The inconvenient spin

PG&E also is spending a chunk of money to attack SMUD’s environmental credentials. If you live in Davis, you may have gotten a glossy mailer sporting a cute tree frog and a quote from the Al Gore movie An Inconvenient Truth: “…inconvenient truths do not go away just because they are not seen.”

But look a little more closely at the math. The No campaign boasts that PG&E gets “30 percent of its electricity from wind, solar and water.”

Part of that percentage includes “large hydropower"—big dams that energy regulators don’t consider to be renewable energy.
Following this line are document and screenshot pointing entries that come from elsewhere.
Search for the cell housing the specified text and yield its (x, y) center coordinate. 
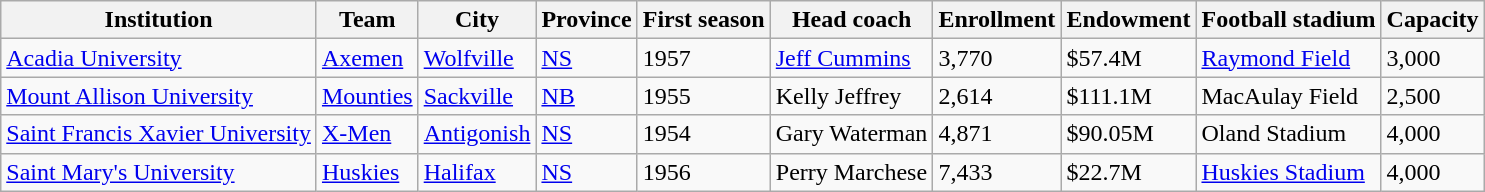
Mounties (367, 96)
Halifax (477, 172)
$90.05M (1128, 134)
Acadia University (159, 58)
$111.1M (1128, 96)
Huskies Stadium (1288, 172)
2,500 (1432, 96)
Sackville (477, 96)
Jeff Cummins (852, 58)
2,614 (997, 96)
1955 (704, 96)
1954 (704, 134)
Mount Allison University (159, 96)
Football stadium (1288, 20)
$57.4M (1128, 58)
Gary Waterman (852, 134)
First season (704, 20)
3,000 (1432, 58)
Raymond Field (1288, 58)
Capacity (1432, 20)
Huskies (367, 172)
Saint Mary's University (159, 172)
4,871 (997, 134)
$22.7M (1128, 172)
Saint Francis Xavier University (159, 134)
Antigonish (477, 134)
X-Men (367, 134)
Team (367, 20)
3,770 (997, 58)
Kelly Jeffrey (852, 96)
Enrollment (997, 20)
1956 (704, 172)
Province (586, 20)
Perry Marchese (852, 172)
City (477, 20)
1957 (704, 58)
Institution (159, 20)
Oland Stadium (1288, 134)
MacAulay Field (1288, 96)
Axemen (367, 58)
Wolfville (477, 58)
7,433 (997, 172)
Endowment (1128, 20)
Head coach (852, 20)
NB (586, 96)
Locate the cell with the specified text and output its [x, y] center coordinate. 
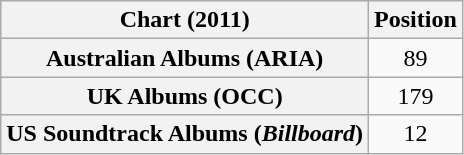
Position [416, 20]
179 [416, 96]
89 [416, 58]
12 [416, 134]
UK Albums (OCC) [185, 96]
US Soundtrack Albums (Billboard) [185, 134]
Chart (2011) [185, 20]
Australian Albums (ARIA) [185, 58]
Output the [X, Y] coordinate of the center of the cell containing the given text.  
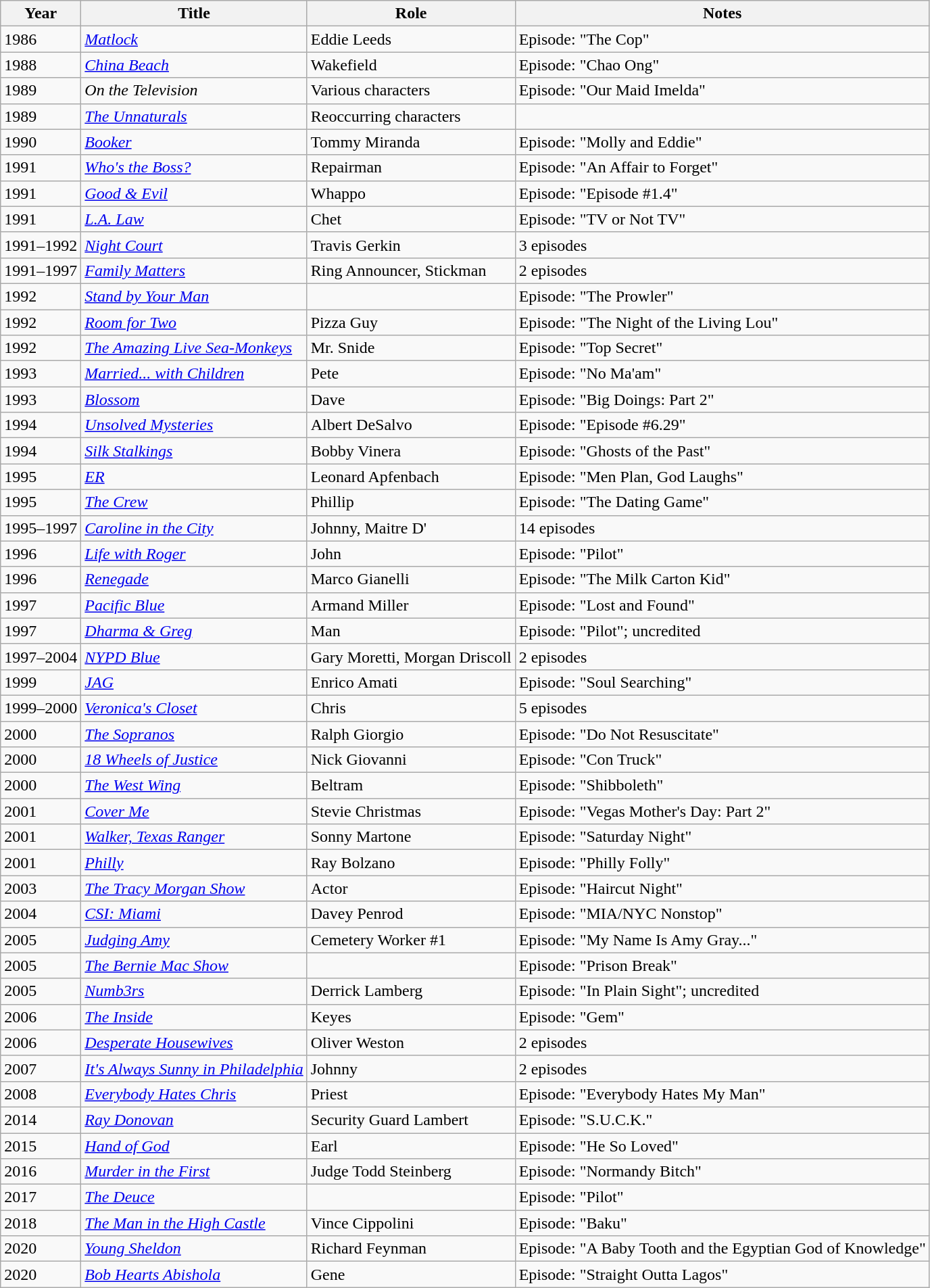
Earl [411, 1146]
The West Wing [194, 785]
JAG [194, 682]
Blossom [194, 399]
Episode: "Big Doings: Part 2" [722, 399]
Various characters [411, 91]
Derrick Lamberg [411, 991]
18 Wheels of Justice [194, 760]
2017 [41, 1197]
Desperate Housewives [194, 1042]
Matlock [194, 39]
Year [41, 14]
Beltram [411, 785]
1995–1997 [41, 528]
Cemetery Worker #1 [411, 939]
Episode: "Saturday Night" [722, 837]
Episode: "Men Plan, God Laughs" [722, 476]
Episode: "Shibboleth" [722, 785]
Episode: "Gem" [722, 1017]
The Crew [194, 502]
Man [411, 631]
Good & Evil [194, 193]
1988 [41, 65]
Episode: "Top Secret" [722, 348]
2007 [41, 1068]
Episode: "Soul Searching" [722, 682]
John [411, 554]
Bobby Vinera [411, 451]
Episode: "A Baby Tooth and the Egyptian God of Knowledge" [722, 1248]
2014 [41, 1119]
CSI: Miami [194, 914]
Episode: "MIA/NYC Nonstop" [722, 914]
Ray Donovan [194, 1119]
Episode: "The Cop" [722, 39]
ER [194, 476]
1999–2000 [41, 708]
Episode: "TV or Not TV" [722, 219]
Room for Two [194, 322]
Reoccurring characters [411, 116]
2016 [41, 1171]
Sonny Martone [411, 837]
Who's the Boss? [194, 168]
Leonard Apfenbach [411, 476]
Silk Stalkings [194, 451]
Episode: "Philly Folly" [722, 862]
Episode: "Con Truck" [722, 760]
Nick Giovanni [411, 760]
It's Always Sunny in Philadelphia [194, 1068]
Booker [194, 142]
Episode: "Straight Outta Lagos" [722, 1274]
Episode: "An Affair to Forget" [722, 168]
Vince Cippolini [411, 1223]
Young Sheldon [194, 1248]
On the Television [194, 91]
Episode: "Vegas Mother's Day: Part 2" [722, 811]
Episode: "The Prowler" [722, 296]
Unsolved Mysteries [194, 425]
Pacific Blue [194, 605]
Wakefield [411, 65]
Phillip [411, 502]
Episode: "In Plain Sight"; uncredited [722, 991]
Episode: "Haircut Night" [722, 888]
Stand by Your Man [194, 296]
Albert DeSalvo [411, 425]
Everybody Hates Chris [194, 1094]
The Tracy Morgan Show [194, 888]
1991–1992 [41, 245]
Episode: "My Name Is Amy Gray..." [722, 939]
Gary Moretti, Morgan Driscoll [411, 656]
Eddie Leeds [411, 39]
Episode: "Lost and Found" [722, 605]
Repairman [411, 168]
5 episodes [722, 708]
Judging Amy [194, 939]
Episode: "Episode #1.4" [722, 193]
Oliver Weston [411, 1042]
1986 [41, 39]
Episode: "The Dating Game" [722, 502]
3 episodes [722, 245]
14 episodes [722, 528]
Actor [411, 888]
Priest [411, 1094]
2008 [41, 1094]
Notes [722, 14]
NYPD Blue [194, 656]
Episode: "No Ma'am" [722, 374]
The Man in the High Castle [194, 1223]
Pizza Guy [411, 322]
Episode: "Do Not Resuscitate" [722, 733]
The Unnaturals [194, 116]
Episode: "S.U.C.K." [722, 1119]
Ralph Giorgio [411, 733]
Philly [194, 862]
1990 [41, 142]
Title [194, 14]
Ray Bolzano [411, 862]
Episode: "Ghosts of the Past" [722, 451]
Whappo [411, 193]
1991–1997 [41, 270]
China Beach [194, 65]
Stevie Christmas [411, 811]
Episode: "Episode #6.29" [722, 425]
Married... with Children [194, 374]
Travis Gerkin [411, 245]
Family Matters [194, 270]
Pete [411, 374]
Episode: "Our Maid Imelda" [722, 91]
The Inside [194, 1017]
The Bernie Mac Show [194, 965]
Davey Penrod [411, 914]
Dharma & Greg [194, 631]
1999 [41, 682]
L.A. Law [194, 219]
Bob Hearts Abishola [194, 1274]
Armand Miller [411, 605]
Renegade [194, 579]
Chet [411, 219]
The Deuce [194, 1197]
Life with Roger [194, 554]
Episode: "Prison Break" [722, 965]
2018 [41, 1223]
2003 [41, 888]
Night Court [194, 245]
Numb3rs [194, 991]
2015 [41, 1146]
Episode: "Normandy Bitch" [722, 1171]
Marco Gianelli [411, 579]
Caroline in the City [194, 528]
Veronica's Closet [194, 708]
Johnny, Maitre D' [411, 528]
Ring Announcer, Stickman [411, 270]
Episode: "He So Loved" [722, 1146]
Tommy Miranda [411, 142]
Walker, Texas Ranger [194, 837]
Episode: "The Night of the Living Lou" [722, 322]
Dave [411, 399]
Episode: "Molly and Eddie" [722, 142]
Episode: "Pilot"; uncredited [722, 631]
Enrico Amati [411, 682]
Security Guard Lambert [411, 1119]
2004 [41, 914]
Cover Me [194, 811]
Mr. Snide [411, 348]
Episode: "Chao Ong" [722, 65]
Gene [411, 1274]
1997–2004 [41, 656]
Murder in the First [194, 1171]
Episode: "Everybody Hates My Man" [722, 1094]
Keyes [411, 1017]
Hand of God [194, 1146]
The Sopranos [194, 733]
Role [411, 14]
Chris [411, 708]
Johnny [411, 1068]
Judge Todd Steinberg [411, 1171]
The Amazing Live Sea-Monkeys [194, 348]
Episode: "Baku" [722, 1223]
Richard Feynman [411, 1248]
Episode: "The Milk Carton Kid" [722, 579]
If SMUD were to include the power it gets from big dams, its green percentage would rise to about 42 percent.

And according to the California Energy Commission, PG&E’s renewable-energy mix, the share of its electricity that comes from wind, solar and biomass, is about 11.4 percent. Measured the same way, SMUD’s renewable share is 14.5 percent.

PG&E also touts a 35 percent smaller “carbon footprint” than SMUD. In other words, less of its energy, per kilowatt, results in greenhouse gases being released. SMUD has to concede the point, but notes that PG&E gets a big chunk of its energy from its Diablo Canyon Nuclear Power Plant. Nuclear reactors don’t give off carbon dioxide, but there is that little problem of what to do with all that nuclear waste.